A Game Of Kings

There are two red and two black Kings on the table. The first card you select is irrelevant. If it is a black King, then of the remaining 3 cards, only one is black, and since your selection is random, you have a 1/3 chance of winning.

If the King you selected is red, there is only one red King left of the other three cards, and the same argument applies.

There are ${4 \choose 2}=6$ possible selections, two of which are winning. This leaves $\frac{1}{3}$ as the answer.

Doesn't matter which colour you choose first, of the other three cards remaining there will be two of the opposite color, and 1 of the same colour. Which leaves you with a probability of a 1/3

Let's say the cards are B♤, B♧, R♡, R◇. The winning situation is drawing 2 cards with the same color (B or R). Let's calculate the possibility of picking our first card. Can we pick our first card? Yes, we can, so it's 100% of possibility, that is to say, 1. What is the possibility of drawing the same color as the second card? 3 cards left on the table in which just one card has the same color as one we have in our hand. 1 card is the right one out of 3 cards, so it's 1/3. Now just multiply those two results: 1×1/3=1/3 In a second way (for those who thought the answer should have been 1/6); Let's calculate the possibility of drawing, for example, 2 B cards: Let's draw our first card: 2 Bs and 2 Rs on the table, so 2 vs. 2, 50/50 of possibility, which gives us the result of 1/2. Now 3 cards remain on the table, and we are going to pick the other B from among other 2 Rs. 1/3 of possibility. Multiply those two results: 1/2×1/3=1/6 Is that correct? Yes, actually it is correct unless you are looking also for B possibility. What about R? We still win if we draw 2 Rs. So just double the possibility(1/6×2): it gives us 1/3. Have a great day!

Think about it this way: the first card you choose; now does it really matter? No it doesn’t, because the second card is what determines whether you get the same card or not. For example, if i pick any card, there are three cards left. Only 1 of those three cards leads to the favourable outcome. Since the first card is irrelevant, and whichever card you pick first there is only one in three cards that could give you your favourable outcome, the probability is $\frac{1}{3}$

Once you pick one, the probability of picking the same color is 1/3 (no matter which card you choose)

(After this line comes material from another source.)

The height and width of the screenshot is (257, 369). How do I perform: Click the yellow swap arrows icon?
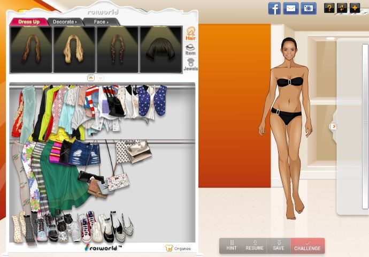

There are 6 cases and you can win in two of them.

Since the probability P= $\frac{total cases}{valid cases}$ , we can calculate P= $\frac{2}{6}$ = $\frac{1}{3}$

Obtaining both cards of the same colour on consecutive turns , doesn't put any binding to what colour you pick up in the first turn. Irrespective of the first turn being black or red, all you need to know is the probability that the next card will also be black or red respectively. Suppose you get red first; there are 3 more cards left out of which only one is red. That makes the probability of getting two consecutive red as 1/3. Similar argument if you get black first.

This particular scenario is a rather simple one, as the first decision you make is of no consequence whatsoever. No matter which card you pick first, it will always result in 3 remaining cards. 1 of them is the same color, while the other 2 are the different one - a ratio of 1 out of 3 (1/3).

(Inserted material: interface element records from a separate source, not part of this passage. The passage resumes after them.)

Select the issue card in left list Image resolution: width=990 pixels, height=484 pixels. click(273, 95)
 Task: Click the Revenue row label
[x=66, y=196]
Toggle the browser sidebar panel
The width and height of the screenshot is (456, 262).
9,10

There is a more elaborate way that will work on any probability calculation, but it's best explained in a visual display, rather than only in words. Sadly it doesn't seem to be possible to add any sort of image here, so that's out of option... Oh well, there's always Google, right?

Once the first card is selected, there are three cards left. Two of these remaining cards have a different color from the one selected, and only one has the same color. Hence, the probability that the second selected card has the same color as the first is $\dfrac{1}{3}$ .

One option is red and red, one is black then black.

For the red & red scenario, the probability looks like this: you have a 2/4 (1/2) chance of choosing a red, because half the cards are red. One that card is taken from the mix, the chance of getting a second red is 1/3 (there's only one red within the remaining selection of 3 cards).

These probabilities are multiplied, because for this to be achieved we need BOTH occur. Multiplication is used for these "and" requirements.

The result is 1/6.

Next, the black & black scenario, the probability is exactly the same.

Because we don't mind if we get red&red OR black&black, we ADD these probabilities together. Addition is used for the "or" requirements. Our result is 1/6 + 1/6 = 2/6 = 1/3.

There are 2 cards of both red and black on the table, for a total of 4 cards. It doesn't matter what the first card you pick is, because all we care about is whether the colors match. now there are 3 cards left in play, 1 of the color you just picked, 2 of the other color, so you have a 1 in 3 chance of picking the right card.

There are six potential outcomes - both red kings, both black kings, king of spades and king of hearts, king of spades and king of diamonds, king of hearts and king of clubs and king of diamonds and king of clubs. Four outcomes out of six do not yield a match and two do, so the possibility of drawing a matching pair is 2/6 = 1/3. How have almost 40% solvers contrived to bungle this one?